Nasional Mondial Ekonomi Megapolitan Olahraga Rona The Alun-Alun Kupas Splash Wisata Perspektif Wawancara Edisi Weekend Foto Video Infografis
Regulasi Minerba I Komisi VII DPR RI Minta Perumusan Rancangan Revisi UU Minerba

Hilirisasi Mineral Terancam Gagal

Foto : istimewa
A   A   A   Pengaturan Font

Pemerintah menilai UU Minerba tidak perlu direvisi guna memberikan kepastian usaha bagi investor.

JAKARTA - Program peningkatan nilai tambah ekonomi dalam negeri melalui hilirisasi mineral tambang terancam gagal menyusul permintaan anggota DPR RI Komisi VII untuk menyusun revisi Undang-Undang Nomor 4 Tahun 2009 tentang Mineral dan Batu Bara (Minerba). DPR akan menghilangkan pasal tentang kewajiban melakukan pengolahaan dan pemurnian hasil penambangan di dalam negeri sesuai isi Pasal 102 dan 103 UU Minerba.

Direktur Eksekutif Center of Energy and Resources (CERI), Yusri Usman, menyebutkan, berdasarkan salinan rancangan revisi UU Minerba ada 285 pasal, lebih banyak dari UU Minerba yang hanya berisi 175 pasal. Meskipun pasalnya lebih sedikit dari rancangan revisinya, isi dan tujuan UU Minerba Nomor 4 Tahun 2009 lebih berdaulat dalam mengelola sumber daya alamnya.

Yusri menjelaskan rancangan revisi direncanakan akan disahkan dalam rapat paripurna DPR RI dalam waktu dekat, sekitar Juni 2018.

"Kalau hal itu terjadi maka program hilirisasi industri mineral berharga untuk meningkatkan nilai tambah secara ekonomi akan gagal total. Bahkan, bagi investor yang sudah membangun smelter dan sedang membangun bisa menganggap tidak ada kepastian hukum dalam berinvestasi di Indonesia," tegasnya, di Jakarta, Kamis (12/4).

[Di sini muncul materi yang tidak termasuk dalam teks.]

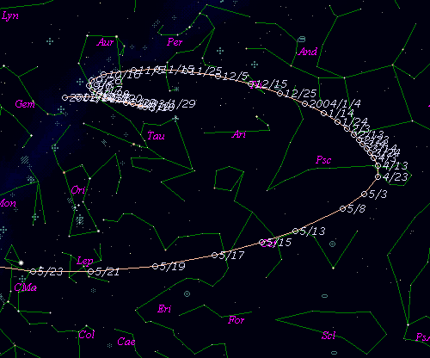Click the Ori constellation label
Screen dimensions: 430x358
click(x=78, y=190)
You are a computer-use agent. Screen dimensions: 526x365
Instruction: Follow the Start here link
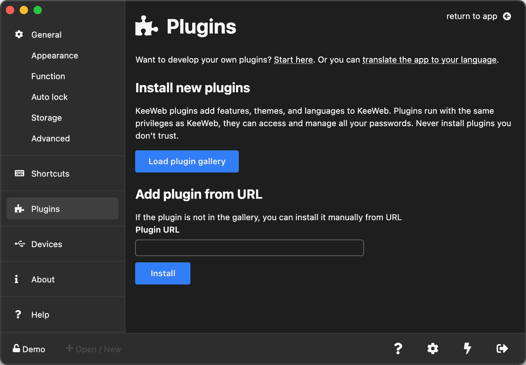[x=293, y=60]
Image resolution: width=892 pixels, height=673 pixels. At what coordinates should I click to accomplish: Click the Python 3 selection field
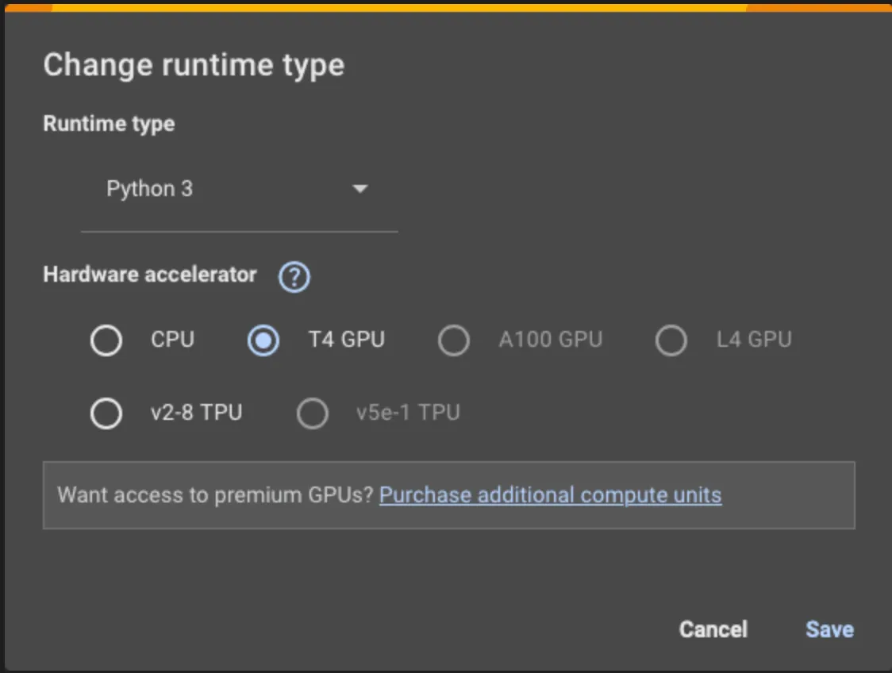tap(198, 189)
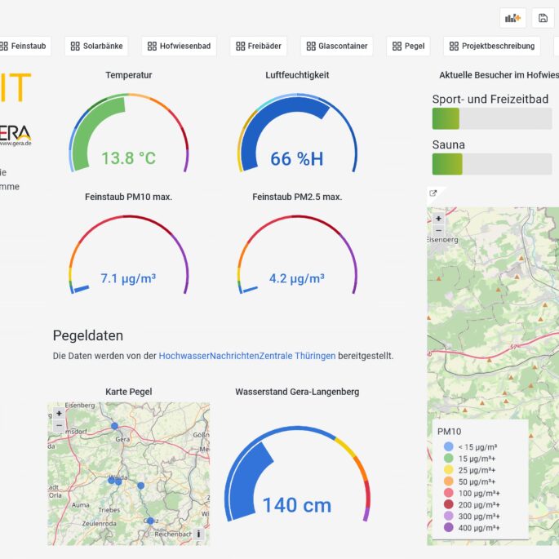Open the Glascontainer tab
The height and width of the screenshot is (559, 559).
tap(336, 47)
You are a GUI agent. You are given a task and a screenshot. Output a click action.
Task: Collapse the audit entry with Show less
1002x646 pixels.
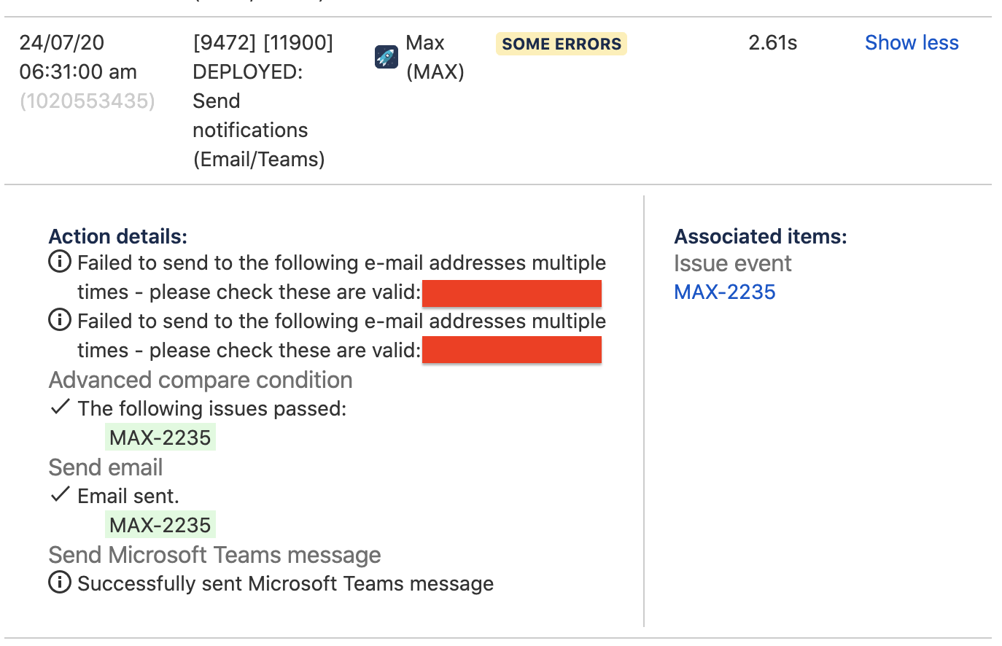[912, 43]
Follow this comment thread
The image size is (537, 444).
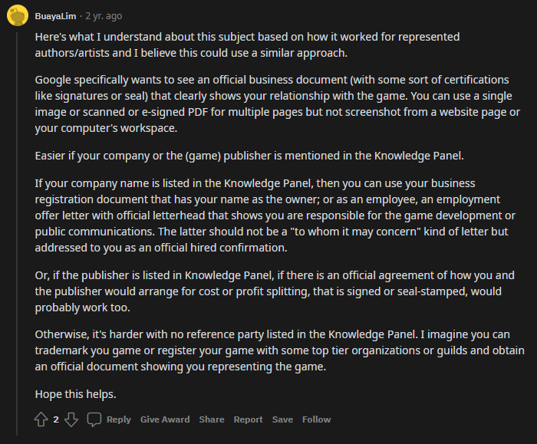tap(316, 419)
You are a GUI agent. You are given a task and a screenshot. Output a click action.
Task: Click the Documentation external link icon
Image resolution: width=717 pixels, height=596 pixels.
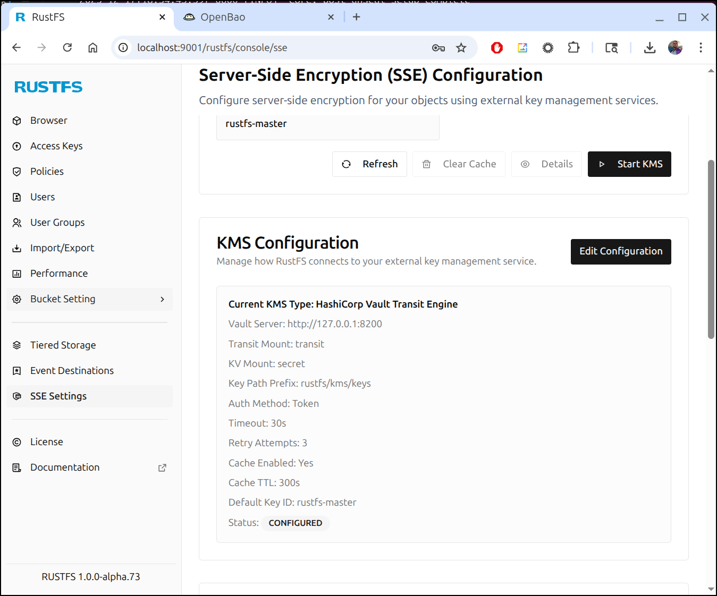(162, 467)
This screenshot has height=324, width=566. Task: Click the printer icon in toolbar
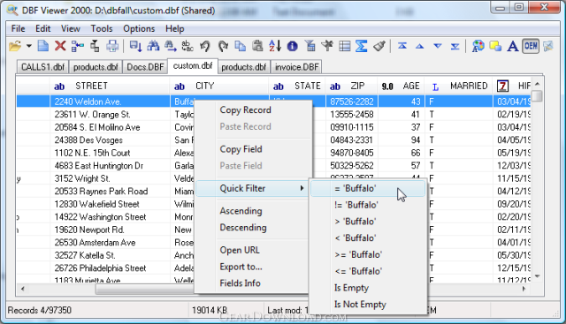pyautogui.click(x=112, y=46)
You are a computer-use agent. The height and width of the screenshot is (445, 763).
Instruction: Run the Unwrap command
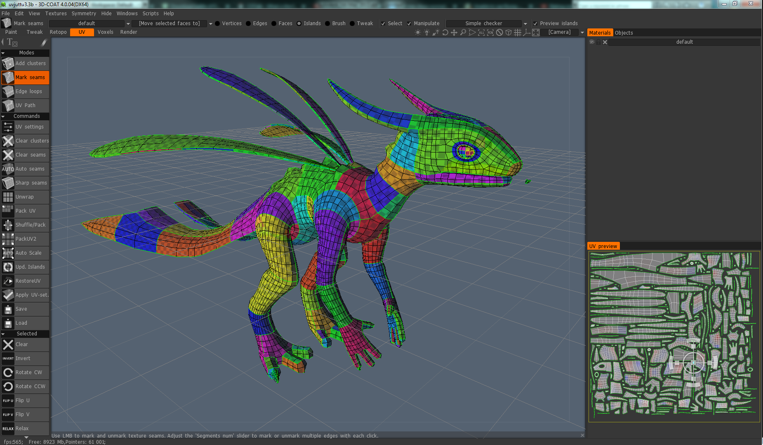(x=25, y=197)
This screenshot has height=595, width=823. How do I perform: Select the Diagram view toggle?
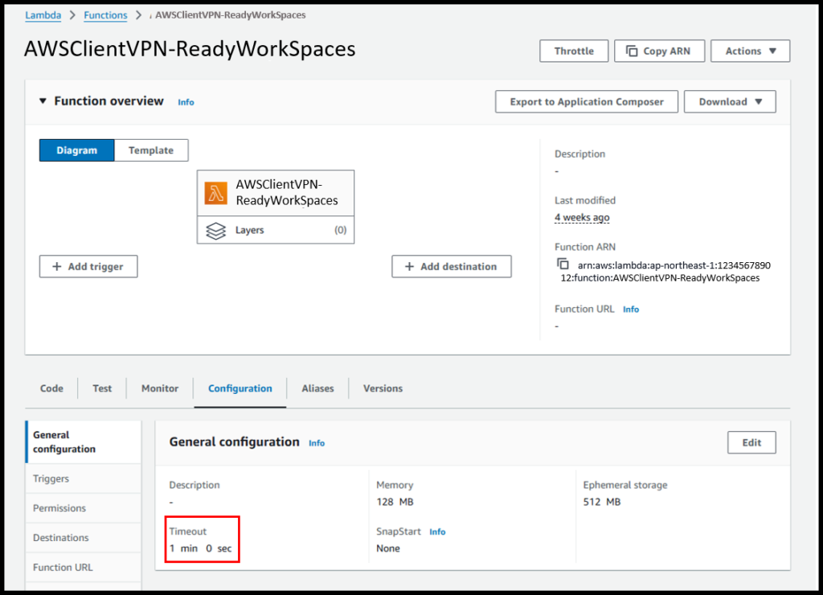coord(77,150)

Lebih jauh, Yusri mengungkapkan dalam rancangan itu ada penghilangan Pasal 102 dan 103 telah diubah menjadi Pasal 177 sampai dengan Pasal 181 tentang Peningkatan Nilai Tambah Mineral dan Batu Bara. Menurutnya, dalam pasal tersebut tidak ada satu kalimat pun yang menyatakan adanya kewajiban melakukan pengolahan dan pemurnian di dalam negeri. Ketentuan pemurnian di dalam negeri malah akan diatur tersendiri dalam Peraturan Pemeritah seperti dimaksud Pasal 181 Ayat c rangcangan UU Minerba.

"Produk revisi UU Minerba yang akan disahkan oleh rapat paripurna DPR diduga kuat merupakan persengkolan tingkat tinggi melibatkan pengusaha tambang besar dengan penguasa dan anggota legislatif. Ini juga mengkhianati Pasal 33 UU Dasar 1945," jelas Yusri.

Menteri Energi dan Sumber Daya Mineral (ESDM), Ignasius Jonan, mengatakan UU Minerba tidak perlu direvisi. Hal itu dimaksudkan agar memberikan kepastian usaha bagi investor. Apalagi, usia UU Minerba belum mencapai 10 tahun sehingga tidak mendesak.
"Apabila tidak mendesak maka tidak perlu dilakukan (revisi) sekarang," katanya.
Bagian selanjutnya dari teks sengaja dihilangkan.